The ancient city of Doliche, where our excavation takes place, sits on one of the many hills, which define the landscape around the modern village of Dülük. While we are working throughout the week the whole day in the field or the house, the weekends offer some free time to explore the region even more. We already made a few trips to e.g. Göbeklitepe, Epiphaneia, Hierapolis, Karatepe or Zeugma, which took us hours driving through the plains and hills of south-eastern turkey, but you don’t have to take the car to have a look in to the ancient past: Let’s take a walk through Dülük!
The landscape is barren and rocky. Narrow goat paths wind their way through the hills. The first stop are the rock tombs and rock churches in the hills in and around the modern village, that is partly placed on the former necropolis of Doliche. Although we have a map with us, it is not easy to find them at first. They are located beneath small rock ledges, and it could happen that you don’t see them, even whilst standing directly above.
Inside the tombs, the air is cold, and the visibility is poor. Each tomb’s construction is different, but most of the time they consist of several chambers, that build one big room. Those chambers are entirely carved into the bedrock and are often filled with rich floral ornaments to honour the dead that lay in arched niches or stone chests.
A very special rock tomb is located in the centre of the modern village and offers an even better insight into the art of rock carving. This tomb has a hexagonal layout and is filled with lots of ornamental and figurative decoration. Across the entrance, a well elaborated relief depicting a scene from the greek underworld is preserved.
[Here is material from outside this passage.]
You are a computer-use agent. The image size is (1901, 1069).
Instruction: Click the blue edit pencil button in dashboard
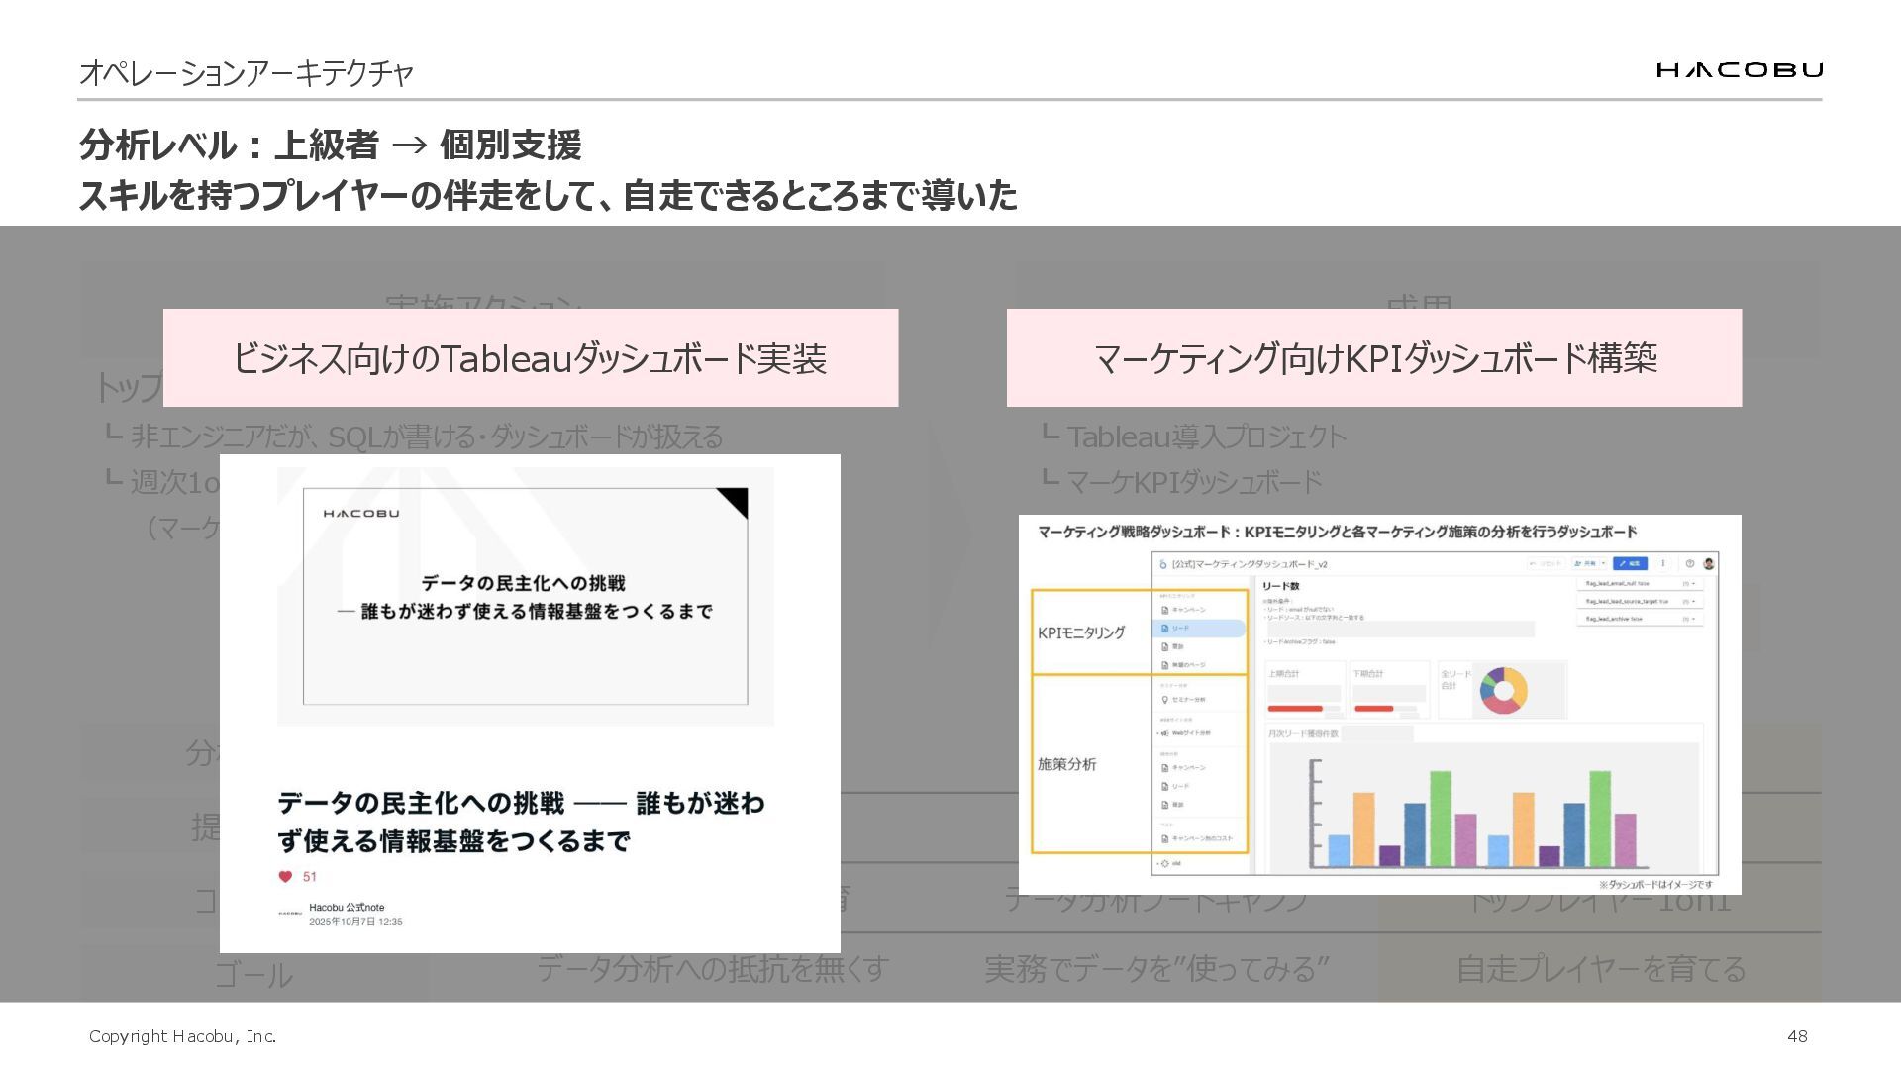pos(1630,563)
We can see the god Hermes leading a winged female, symbolizing “the dead soul”, into the realms of Hades.
In contrast to the last tomb, the Christianization of the urban area of Doliche is still witnessed by two rock churches located in the hills. They were built between the sixth and ninth centuries AD. The rock tombs that already existed in these places were architecturally and religiously transformed to be used in a new way. Rich ornamental decoration gives a vivid view and the rooms partly have vaults carved into the ceiling, beneath which you can see remains of lost columns. Except from one little green fella, the once religious halls are now completely abandoned.
Heading east from the rock tombs and into the centre of Dülük we aim for a quarry, which was used to cut stone not only in antiquity but also up to modern times. The impressive scenery looks just like a set from your favourite Indiana Jones movie.
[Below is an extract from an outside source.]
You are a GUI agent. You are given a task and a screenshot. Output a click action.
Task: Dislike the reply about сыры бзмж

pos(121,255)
We climb around the rocks, but are too afraid to crawl through an ancient water tunnel that would lead hundreds of meters through the rocks beneath Dülük. It seems that this task is up to the local kids as a test of courage, since the tunnel is – except from its few and hard to reach entries – completely dark and filled with moist air.
After giving up trying to follow the local kids jumping around the rocks, we leave the quarry and turn southwards towards our excavation house. After a long afternoon getting to know the history of our temporary home base, we are quite exhausted and ready for a hot shower.